Notre société de consommation est comme un agriculteur qui a tout simplement épuisé la terre. À l'époque de Shakespeare, ils pratiquaient tous la rotation des cultures, qui consiste à faire pousser différentes cultures en succession sur une parcelle de terre pour éviter d'épuiser le sol et pour lutter contre les mauvaises herbes, les parasites et les maladies. En général, il s'agissait aussi d'une parcelle de terre qui n'était pas cultivée du tout, afin que la terre puisse se reconstituer. Considérez cela comme une sorte de sabbat : un jour par semaine (ou, pour la terre, un an sur trois, cinq ou sept) où nous ne devons vraiment pas travailler si nous voulons conserver notre vitalité.


Traditionnellement, le sabbat permettait d'arrêter périodiquement toute activité. "Sabbath Eve", 19e siècle, par Alexander Johnston. Légué par C. Roberts, 1965 ; Leeds Art Gallery, Leeds Museums and Galleries, Royaume-Uni. (US-PD)


Nous sommes maintenant obligés d'avoir un sabbat, pour ainsi dire. Mais au lieu de vivre dans la peur, l'inquiétude et l'angoisse - toutes des émotions inutiles et non productives dans ce contexte - nous devons adopter l'attitude pragmatique de Shakespeare : Nous pouvons nous développer, nous pouvons développer notre personnel ou nos employés, nous pouvons développer de nouveaux produits et services, nous pouvons innover et créer, nous pouvons résoudre des problèmes que nous n'avons pas eu le temps de résoudre auparavant, et - oui - nous pouvons même écrire ce livre dont nous avons toujours dit qu'il serait écrit. Nous pouvons être Shakespeare !


Le portrait Chandos de William Shakespeare considéré, comme la seule image fiable du célèbre auteur, par John Taylor. Il est appelé le portrait Chandos en raison du nom d'un ancien propriétaire. (Domaine public)

Quel bon mois pour être aussi Shakespeare ! Le 23 avril est le jour de son anniversaire (1564) et de sa mort (1616). Dieu merci, au milieu de toute cette peste et destruction humaine, il a gardé le cap et accompli sa mission.

Maintenant, remplissons la nôtre pour que dans les années à venir, les gens écrivent sur l'incroyable créativité et les inventions de ceux d'entre nous qui avons vécu pendant la pandémie.
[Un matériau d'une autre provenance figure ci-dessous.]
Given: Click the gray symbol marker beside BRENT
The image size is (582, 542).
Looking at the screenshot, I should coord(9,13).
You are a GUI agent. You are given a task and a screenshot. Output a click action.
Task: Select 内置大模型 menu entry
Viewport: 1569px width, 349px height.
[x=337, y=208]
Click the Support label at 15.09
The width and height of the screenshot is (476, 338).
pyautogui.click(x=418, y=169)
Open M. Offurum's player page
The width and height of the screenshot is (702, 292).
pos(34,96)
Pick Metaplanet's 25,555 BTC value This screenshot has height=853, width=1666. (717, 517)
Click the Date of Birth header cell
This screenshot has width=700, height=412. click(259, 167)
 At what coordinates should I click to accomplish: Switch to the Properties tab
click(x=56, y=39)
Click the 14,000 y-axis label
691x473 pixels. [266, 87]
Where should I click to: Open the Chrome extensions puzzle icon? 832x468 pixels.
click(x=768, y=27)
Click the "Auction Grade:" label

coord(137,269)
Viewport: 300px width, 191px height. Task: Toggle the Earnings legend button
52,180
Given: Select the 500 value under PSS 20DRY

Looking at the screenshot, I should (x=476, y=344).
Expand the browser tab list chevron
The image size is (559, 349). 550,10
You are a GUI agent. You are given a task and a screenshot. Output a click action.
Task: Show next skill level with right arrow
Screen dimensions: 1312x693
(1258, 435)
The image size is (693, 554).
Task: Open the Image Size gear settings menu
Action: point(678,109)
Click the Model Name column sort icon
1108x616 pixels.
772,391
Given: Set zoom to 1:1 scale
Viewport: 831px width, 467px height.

Cette terrible calamité pourrait dans le futur - malgré la peur et la mort – montrer le véritable courage et de la grandeur des peuples qui ont été affligés.


James Sale est un homme d'affaires anglais dont la société, Motivational Maps Ltd, est présente dans 14 pays. Il est l'auteur de plus de 40 livres sur la gestion et l'éducation, publiés par de grands éditeurs internationaux, dont Macmillan, Pearson et Routledge. En tant que poète, il a remporté le premier prix du concours 2017 de la Society of Classical Poets et est intervenu en juin 2019 lors du premier symposium du groupe qui s'est tenu au Princeton Club de New York.